UCB computer science professor Katherine Yelick."We are trying to expose the best features of the underlying hardware to the software," says Yelick. "The hardware designers are trying to innovate and put in fast networks or networks with very interesting connectivity patterns, and we want to take full advantage of that," she says.

Yelick has one foot in the world of system-level software and the other in that of hardware development, which makes her particularly valuable to the coordination effort. She and her team have developed new compilers and programming languages (one based on C and another based on Java) for the new petascale computers.

One big challenge is the problem of pacing and managing the information flow through hundreds of thousands of processors. "It is like trying to get a million people coordinated and doing their jobs at exactly the same time," says Yelick.

Petascale machines not only have more chips, but each chip has more processors than earlier generation supercomputers. Coordinating the flow and sharing of so much activity is a job requiring new algorithms and new approaches to applications programming, too, says Yelick.

This is a big problem because the work the computer is trying to do is not equally distributed among all of its processors. In modeling weather, for example, the Earth's surface can be divided into equal sized parts, and each given a dedicated processor. But if there is a hail storm somewhere, for example, there will suddenly be a lot of significant activity in the processors associated with those parts of the model.
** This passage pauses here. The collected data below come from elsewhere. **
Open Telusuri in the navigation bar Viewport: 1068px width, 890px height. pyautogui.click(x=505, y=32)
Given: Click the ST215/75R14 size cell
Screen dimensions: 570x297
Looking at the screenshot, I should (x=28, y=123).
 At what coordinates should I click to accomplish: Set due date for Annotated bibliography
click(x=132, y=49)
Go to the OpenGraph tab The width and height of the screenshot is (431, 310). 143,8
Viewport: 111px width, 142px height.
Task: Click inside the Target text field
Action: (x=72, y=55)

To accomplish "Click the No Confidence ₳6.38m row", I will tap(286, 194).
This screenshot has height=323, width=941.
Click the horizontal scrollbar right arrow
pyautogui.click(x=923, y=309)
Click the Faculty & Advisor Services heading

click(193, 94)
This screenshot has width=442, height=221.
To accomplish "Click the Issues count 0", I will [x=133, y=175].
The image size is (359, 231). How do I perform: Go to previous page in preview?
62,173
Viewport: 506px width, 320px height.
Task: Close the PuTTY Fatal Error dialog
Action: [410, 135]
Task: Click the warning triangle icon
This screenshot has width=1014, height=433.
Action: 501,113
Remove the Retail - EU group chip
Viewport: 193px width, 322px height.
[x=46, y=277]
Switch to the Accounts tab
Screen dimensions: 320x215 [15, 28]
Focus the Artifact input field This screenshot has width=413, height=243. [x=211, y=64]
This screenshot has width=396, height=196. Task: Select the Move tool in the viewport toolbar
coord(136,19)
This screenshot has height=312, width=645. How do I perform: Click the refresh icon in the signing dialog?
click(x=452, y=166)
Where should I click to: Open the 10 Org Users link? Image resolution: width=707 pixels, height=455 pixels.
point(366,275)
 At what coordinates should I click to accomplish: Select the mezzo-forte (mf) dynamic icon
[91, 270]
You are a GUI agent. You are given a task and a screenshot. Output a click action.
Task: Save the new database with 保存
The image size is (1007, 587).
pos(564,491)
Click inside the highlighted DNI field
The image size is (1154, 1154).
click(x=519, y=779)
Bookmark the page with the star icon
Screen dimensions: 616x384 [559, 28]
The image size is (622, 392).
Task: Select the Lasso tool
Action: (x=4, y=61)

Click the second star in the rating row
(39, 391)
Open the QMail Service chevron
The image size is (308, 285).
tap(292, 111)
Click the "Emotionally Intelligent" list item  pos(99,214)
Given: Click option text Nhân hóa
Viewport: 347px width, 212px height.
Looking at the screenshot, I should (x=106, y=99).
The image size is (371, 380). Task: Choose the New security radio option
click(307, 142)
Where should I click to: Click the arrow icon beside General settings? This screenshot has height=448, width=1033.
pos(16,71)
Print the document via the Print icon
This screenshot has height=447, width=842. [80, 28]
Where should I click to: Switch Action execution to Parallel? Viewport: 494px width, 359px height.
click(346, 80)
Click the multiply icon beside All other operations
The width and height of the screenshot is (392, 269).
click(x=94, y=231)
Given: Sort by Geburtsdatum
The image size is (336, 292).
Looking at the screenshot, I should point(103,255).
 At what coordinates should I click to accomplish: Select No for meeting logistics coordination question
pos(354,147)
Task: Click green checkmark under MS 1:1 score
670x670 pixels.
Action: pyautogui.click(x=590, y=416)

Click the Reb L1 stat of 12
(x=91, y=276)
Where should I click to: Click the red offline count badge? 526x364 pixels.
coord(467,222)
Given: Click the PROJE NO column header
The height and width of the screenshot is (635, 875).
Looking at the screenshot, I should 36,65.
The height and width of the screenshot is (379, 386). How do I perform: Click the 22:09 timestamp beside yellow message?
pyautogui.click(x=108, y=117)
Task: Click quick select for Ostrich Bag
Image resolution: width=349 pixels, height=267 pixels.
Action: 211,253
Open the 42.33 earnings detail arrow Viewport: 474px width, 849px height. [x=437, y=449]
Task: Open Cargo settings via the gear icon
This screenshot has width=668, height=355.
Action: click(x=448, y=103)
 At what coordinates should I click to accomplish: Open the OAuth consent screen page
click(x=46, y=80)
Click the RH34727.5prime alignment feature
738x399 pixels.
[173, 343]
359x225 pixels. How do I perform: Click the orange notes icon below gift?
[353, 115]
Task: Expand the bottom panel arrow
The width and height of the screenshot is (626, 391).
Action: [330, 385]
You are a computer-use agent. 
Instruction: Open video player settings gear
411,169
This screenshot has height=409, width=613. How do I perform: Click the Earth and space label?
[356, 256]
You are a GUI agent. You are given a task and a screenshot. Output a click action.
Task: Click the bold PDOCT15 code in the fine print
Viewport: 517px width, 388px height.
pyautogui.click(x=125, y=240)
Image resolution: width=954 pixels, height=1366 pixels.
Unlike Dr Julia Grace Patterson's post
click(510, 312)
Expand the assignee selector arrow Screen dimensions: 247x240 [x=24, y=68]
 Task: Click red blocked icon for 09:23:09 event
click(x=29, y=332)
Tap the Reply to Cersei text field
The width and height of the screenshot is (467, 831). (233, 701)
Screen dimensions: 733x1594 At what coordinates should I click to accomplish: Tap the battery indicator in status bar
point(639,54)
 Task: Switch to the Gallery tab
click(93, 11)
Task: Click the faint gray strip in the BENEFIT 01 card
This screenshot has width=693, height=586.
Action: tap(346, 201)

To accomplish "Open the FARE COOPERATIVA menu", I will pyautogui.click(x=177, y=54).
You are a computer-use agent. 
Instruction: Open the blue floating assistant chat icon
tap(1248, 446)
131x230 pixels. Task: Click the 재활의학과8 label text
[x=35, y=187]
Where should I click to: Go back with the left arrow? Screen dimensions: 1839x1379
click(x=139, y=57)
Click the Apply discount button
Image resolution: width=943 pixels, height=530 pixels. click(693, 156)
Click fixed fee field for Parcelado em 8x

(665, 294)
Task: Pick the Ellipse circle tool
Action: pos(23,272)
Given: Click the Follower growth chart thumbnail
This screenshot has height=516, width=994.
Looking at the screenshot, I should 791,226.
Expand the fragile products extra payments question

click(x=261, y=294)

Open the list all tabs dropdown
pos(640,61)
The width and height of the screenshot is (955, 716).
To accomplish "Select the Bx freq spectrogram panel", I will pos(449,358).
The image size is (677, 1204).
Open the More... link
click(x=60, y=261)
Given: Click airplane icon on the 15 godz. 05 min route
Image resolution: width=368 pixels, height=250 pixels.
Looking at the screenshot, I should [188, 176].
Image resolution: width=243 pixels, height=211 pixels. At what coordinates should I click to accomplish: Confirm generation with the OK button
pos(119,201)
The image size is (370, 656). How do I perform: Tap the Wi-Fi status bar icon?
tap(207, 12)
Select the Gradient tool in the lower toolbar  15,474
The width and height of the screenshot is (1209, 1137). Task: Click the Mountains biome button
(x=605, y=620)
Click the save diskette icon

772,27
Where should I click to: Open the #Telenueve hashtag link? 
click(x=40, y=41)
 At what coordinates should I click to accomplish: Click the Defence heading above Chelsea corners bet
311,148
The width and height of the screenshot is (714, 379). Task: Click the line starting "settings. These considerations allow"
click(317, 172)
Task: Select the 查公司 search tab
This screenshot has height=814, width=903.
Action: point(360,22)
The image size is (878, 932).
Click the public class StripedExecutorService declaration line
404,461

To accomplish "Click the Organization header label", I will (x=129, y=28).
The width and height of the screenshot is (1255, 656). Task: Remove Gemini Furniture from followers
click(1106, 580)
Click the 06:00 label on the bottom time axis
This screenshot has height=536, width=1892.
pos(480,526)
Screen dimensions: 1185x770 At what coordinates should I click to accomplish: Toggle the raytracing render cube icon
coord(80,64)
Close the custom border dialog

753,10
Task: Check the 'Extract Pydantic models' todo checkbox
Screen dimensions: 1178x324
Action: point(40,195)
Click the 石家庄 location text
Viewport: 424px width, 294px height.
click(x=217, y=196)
If the rest of the system has to wait for the processors working on the hailstorm, it can lose a lot of time, says Yelick.

In addition to such load imbalance issues, the team is working to minimize the time it takes for information to travel around these computers, some of which can be as big as a tennis court.

"Light travels pretty slowly," explains Demmel. "if processors on opposite sides of the computer have to send huge amounts of information back and forth, the time adds up fast."

Racks of servers at UCSC.

While Yelick straddles the gap between the systems-level programming and hardware design, Demmel straddles that between the applied math and the applications-level programming. "People who can work across one or more of those boundaries are very important in making these kinds of projects hang together," says Yelick.

People like Yelick and Demmel are finding themselves thrust from the rarified theoretical atmosphere of the high-end research computer world to what will soon be the center of a revolution in personal computing. As personal computers are forced to embrace parallel processors, they will face some of the same challenges as these high-end scientific computers.

In addition to the NSF bid to design and host a new peta computer for LLNL, Demmel and Yelick are just now completing another proposal for an Intel- and Microsoft-funded center for studying parallel computing applications for personal computers, games, hand-held devices and other commercial products.

"Now that Moore's Law can no longer be met by making single chips faster, everything is going to have to be parallel," says Demmel. "The computer industry will hit a wall unless it figures out how to deal with large-scale parallelism."